Exercise brief — Lines from the entries below that hold "will" form the answer; copy all of them.

Data under study —
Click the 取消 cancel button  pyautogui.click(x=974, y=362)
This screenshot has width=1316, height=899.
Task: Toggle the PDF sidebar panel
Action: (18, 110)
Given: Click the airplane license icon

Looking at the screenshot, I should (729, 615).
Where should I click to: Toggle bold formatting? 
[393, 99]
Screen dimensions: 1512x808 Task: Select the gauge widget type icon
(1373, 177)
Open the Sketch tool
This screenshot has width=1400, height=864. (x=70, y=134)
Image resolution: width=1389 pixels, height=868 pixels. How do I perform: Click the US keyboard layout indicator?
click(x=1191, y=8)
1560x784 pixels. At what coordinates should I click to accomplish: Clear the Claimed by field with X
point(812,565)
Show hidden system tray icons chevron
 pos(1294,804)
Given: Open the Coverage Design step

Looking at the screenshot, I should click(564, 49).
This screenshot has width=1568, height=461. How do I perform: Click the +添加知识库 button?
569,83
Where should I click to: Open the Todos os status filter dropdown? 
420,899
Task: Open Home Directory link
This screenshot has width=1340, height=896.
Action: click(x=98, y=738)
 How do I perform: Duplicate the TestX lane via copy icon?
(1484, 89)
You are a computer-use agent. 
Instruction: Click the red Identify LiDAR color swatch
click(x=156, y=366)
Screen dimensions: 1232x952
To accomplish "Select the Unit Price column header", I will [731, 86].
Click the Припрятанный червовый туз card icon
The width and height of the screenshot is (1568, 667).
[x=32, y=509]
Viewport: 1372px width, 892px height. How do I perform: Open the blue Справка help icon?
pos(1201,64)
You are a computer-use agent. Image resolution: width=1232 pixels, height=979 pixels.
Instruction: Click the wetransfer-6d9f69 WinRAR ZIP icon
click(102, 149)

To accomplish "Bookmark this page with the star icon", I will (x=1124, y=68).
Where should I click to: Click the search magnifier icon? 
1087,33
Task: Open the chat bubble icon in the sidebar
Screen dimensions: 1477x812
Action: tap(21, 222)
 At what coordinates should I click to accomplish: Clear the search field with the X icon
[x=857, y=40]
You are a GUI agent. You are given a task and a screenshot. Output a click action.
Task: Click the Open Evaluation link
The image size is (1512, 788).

Exercise result —
To accomplish "Select the Unit Price column header", I will [731, 86].
To accomplish "Bookmark this page with the star icon", I will (x=1124, y=68).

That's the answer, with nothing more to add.